En ouvrant le dossier suivant, elle revit aussitôt le patient en question. Un homme de quarante ans au regard fiévreux, aux joues creuses mangées par la barbe et aux cheveux sales. Un ancien chercheur spécialisé dans la faune marine, d’origine hongroise. Qui parlait un excellent français avec un fort accent slave. György.
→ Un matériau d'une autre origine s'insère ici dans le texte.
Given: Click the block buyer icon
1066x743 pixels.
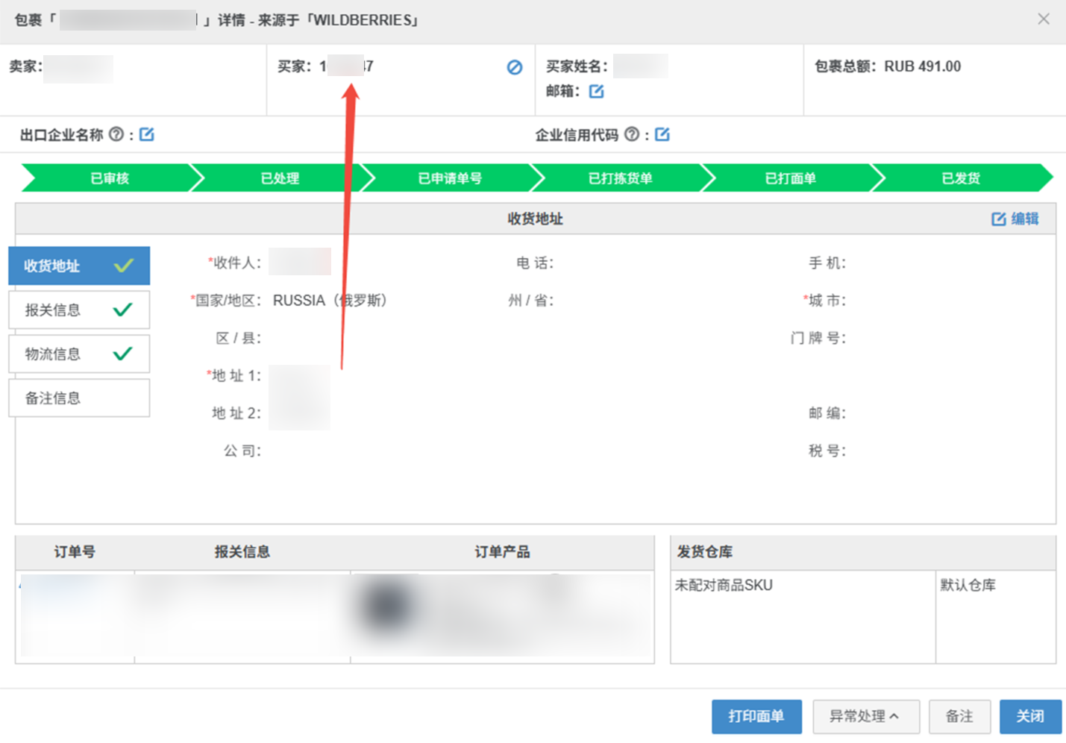Looking at the screenshot, I should point(514,67).
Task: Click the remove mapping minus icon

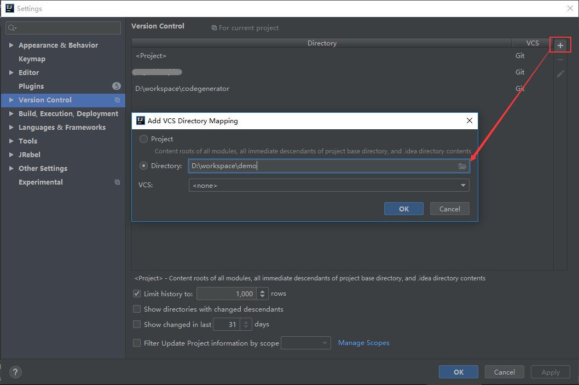Action: pos(560,59)
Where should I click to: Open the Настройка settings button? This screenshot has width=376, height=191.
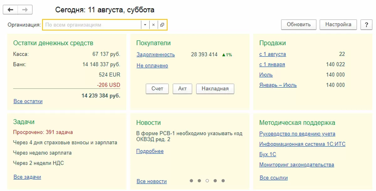point(338,25)
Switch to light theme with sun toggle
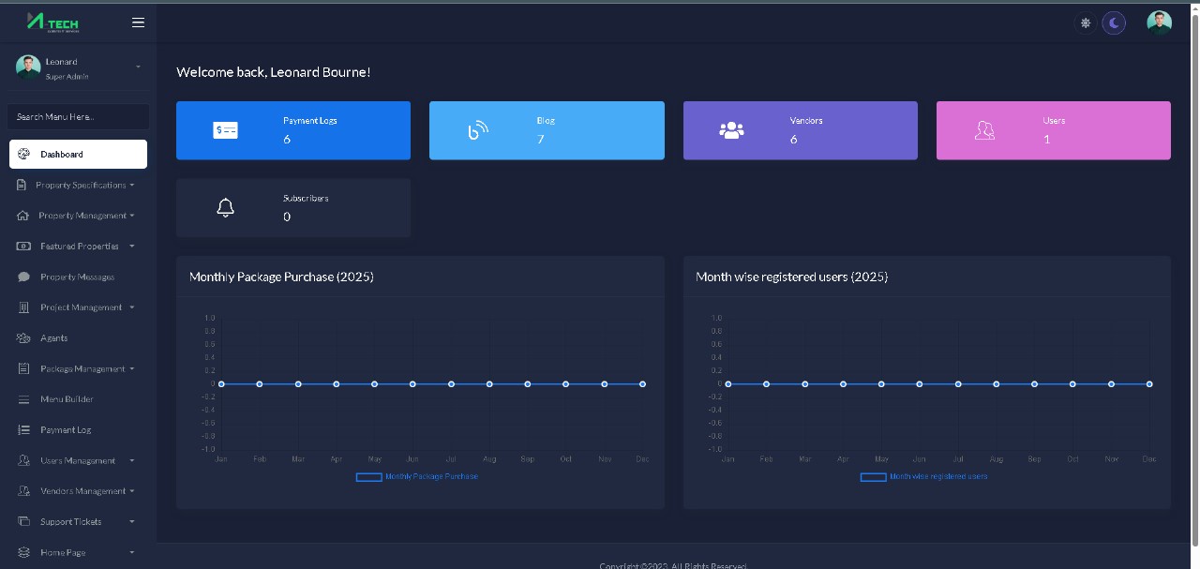This screenshot has width=1200, height=569. click(1086, 22)
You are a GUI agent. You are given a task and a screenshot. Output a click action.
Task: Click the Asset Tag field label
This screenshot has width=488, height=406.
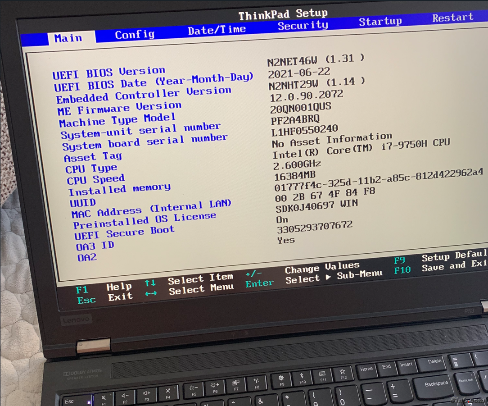click(x=93, y=157)
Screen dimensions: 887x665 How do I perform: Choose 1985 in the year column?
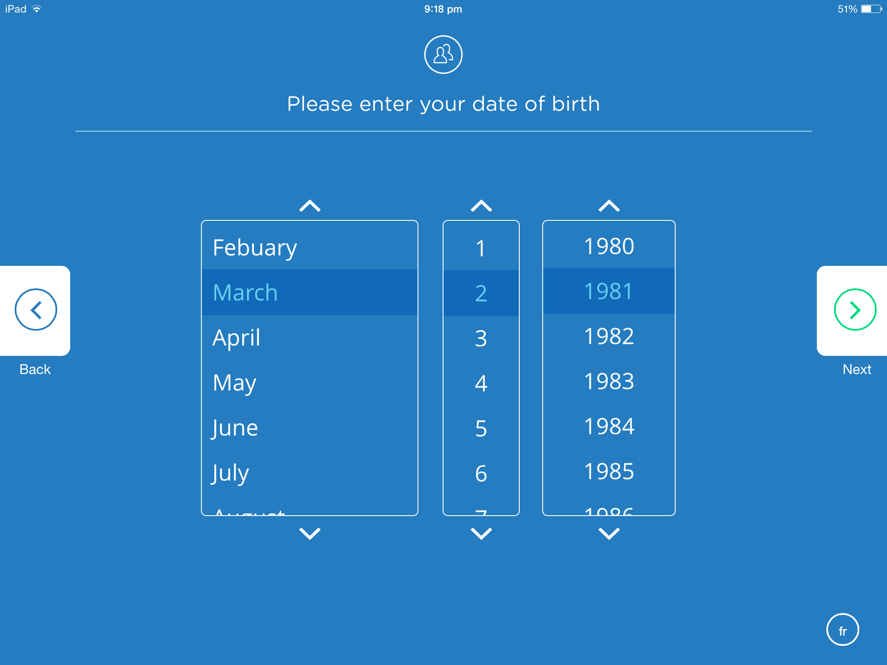[609, 471]
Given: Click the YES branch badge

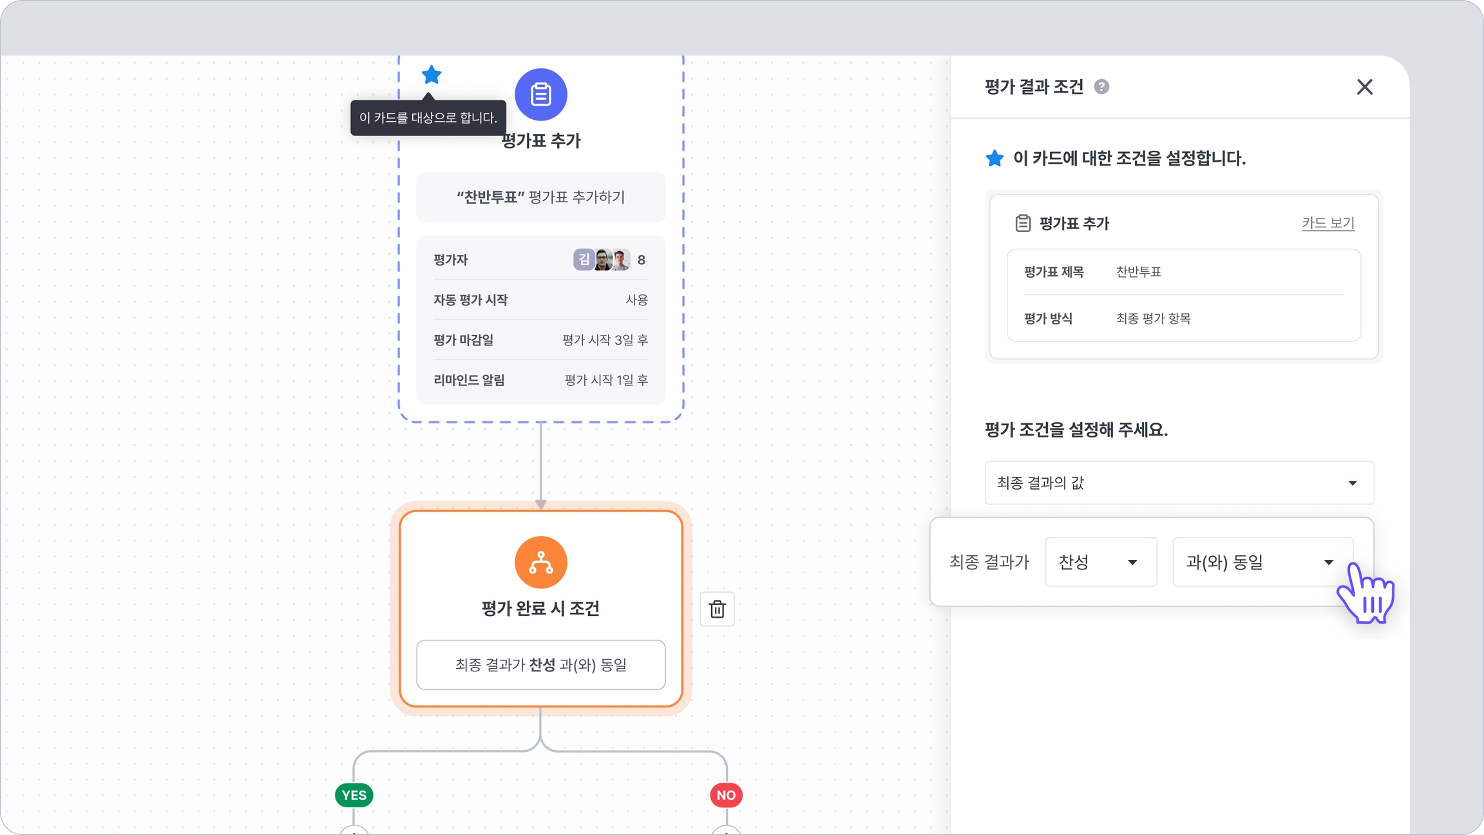Looking at the screenshot, I should [x=354, y=795].
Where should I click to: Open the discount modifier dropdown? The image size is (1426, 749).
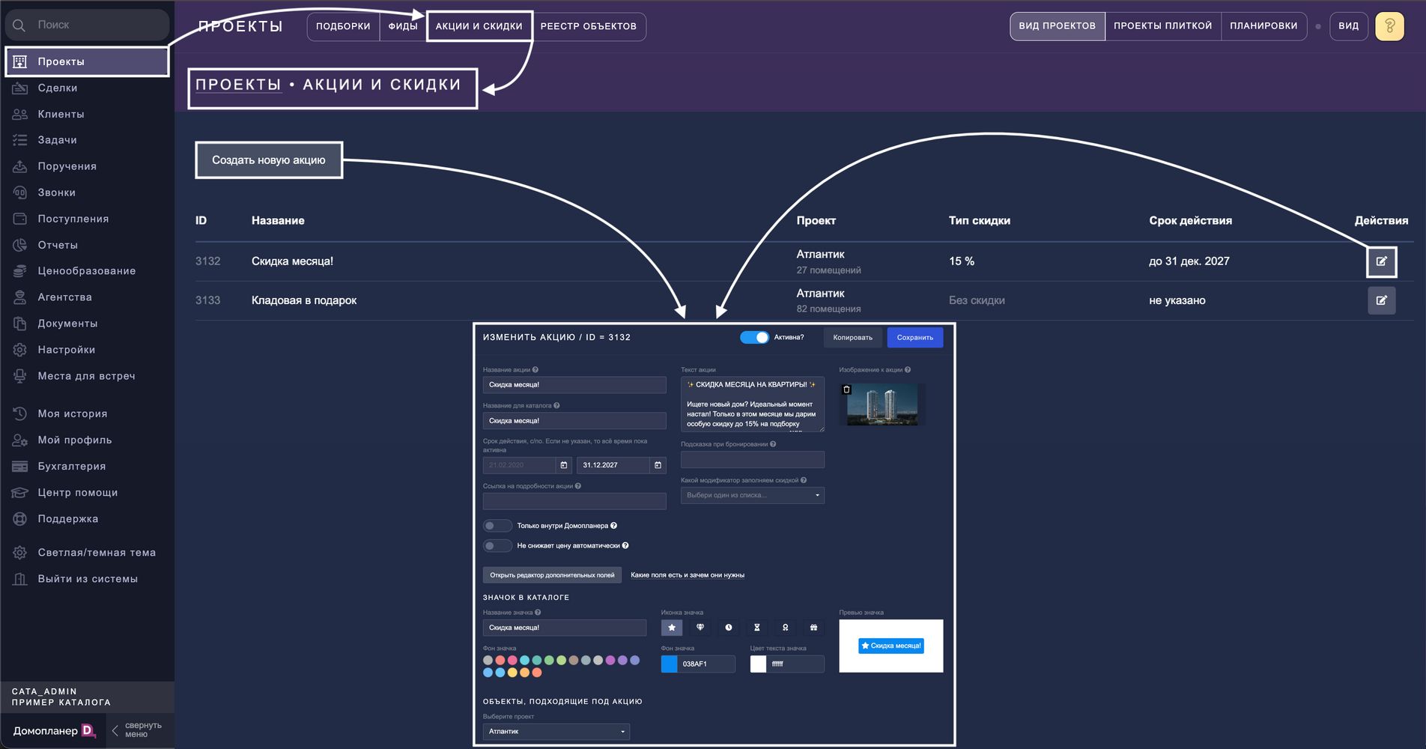click(752, 495)
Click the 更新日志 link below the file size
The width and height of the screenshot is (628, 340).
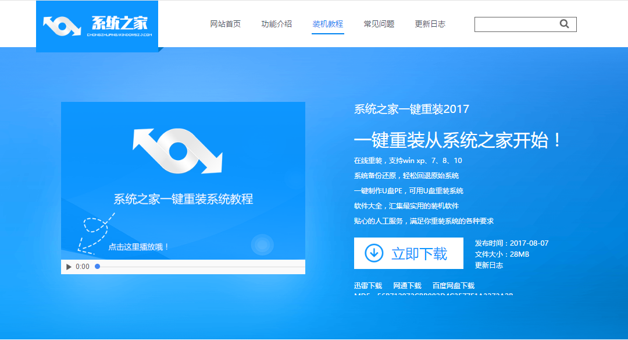click(x=488, y=265)
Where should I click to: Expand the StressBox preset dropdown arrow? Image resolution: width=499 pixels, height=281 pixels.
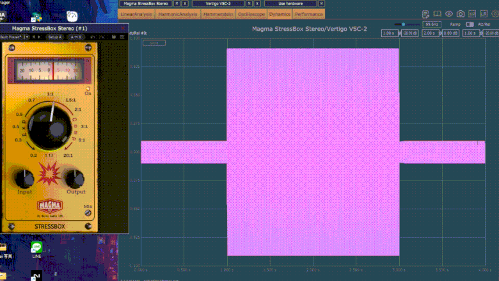(27, 37)
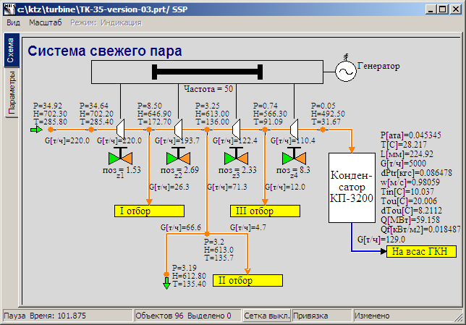Open the 'Вид' menu
The height and width of the screenshot is (325, 466).
(x=13, y=22)
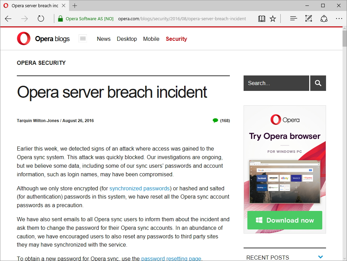
Task: Open Edge settings menu
Action: click(339, 19)
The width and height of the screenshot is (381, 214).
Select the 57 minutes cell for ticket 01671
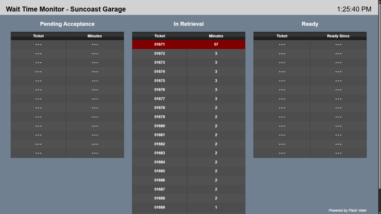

— Nous sommes reliés aux grands fonds, lui avait-il dit d’emblée. Vous ne le savez pas encore, docteur, mais nous n’existons pas vraiment, nous n’existons qu’à l’état de pensées, nous sommes des émanations de l’esprit des créatures abyssales, celles qui vivent au fond des océans par plus de deux mille mètres de profondeur. C’est le royaume des ténèbres éternelles, la lumière du jour n’arrive jamais en bas. Il y fait noir tout le temps. (En entendant ce mot, elle avait senti passer sur elle l’aile glacée de la peur.) Et froid, très très froid. Et la pression : elle y est colossale. Elle augmente d’une atmosphère tous les dix mètres. Insupportable sauf pour ces créatures. Elles ressemblent à des monstres, vous savez. Comme nous. Elles ont des yeux énormes, des mâchoires pleines de dents acérées et des organes lumineux tout le long du corps. Ce sont soit des charognards, des nécrophages, qui se nourrissent des cadavres tombés des couches supérieures de l’océan, soit d’affreux prédateurs capables de ne faire qu’une seule bouchée de leurs proies. En bas, tout n’est que ténèbres et cruauté. Comme ici. Il y a le poisson-vipère ou Chauliodus sloani, dont la tête ressemble à un crâne hérissé de dents longues comme des couteaux et transparentes comme du verre et dont le corps de serpent est hérissé de points lumineux. Il y a le Linophryne lucifer et le Photostomias guernei, plus laids et effrayants que des piranhas. Il y a les pycnogonides, qui ressemblent à des araignées, et les haches d’argent, qui ont l’air de poissons morts et qui sont pourtant vivantes. Ces créatures ne voient jamais la lumière du jour, elles ne remontent jamais vers la surface. Comme nous, docteur. Ne voyez-vous pas l’analogie ? C’est parce qu’ici nous n’existons pas vraiment, contrairement à vous. Nous sommes sécrétés par l’esprit de ces créatures. Chaque fois qu’au fond l’une d’elles meurt, ici l’un de nous meurt aussi.
Ses yeux s’étaient voilés tandis qu’il parlait, comme s’il était parti là-bas, au fond des ténèbres océaniques. Ce discours absurde avait glacé Diane par sa cauchemardesque beauté. Elle avait eu du mal à évacuer les images qu’il avait enfantées.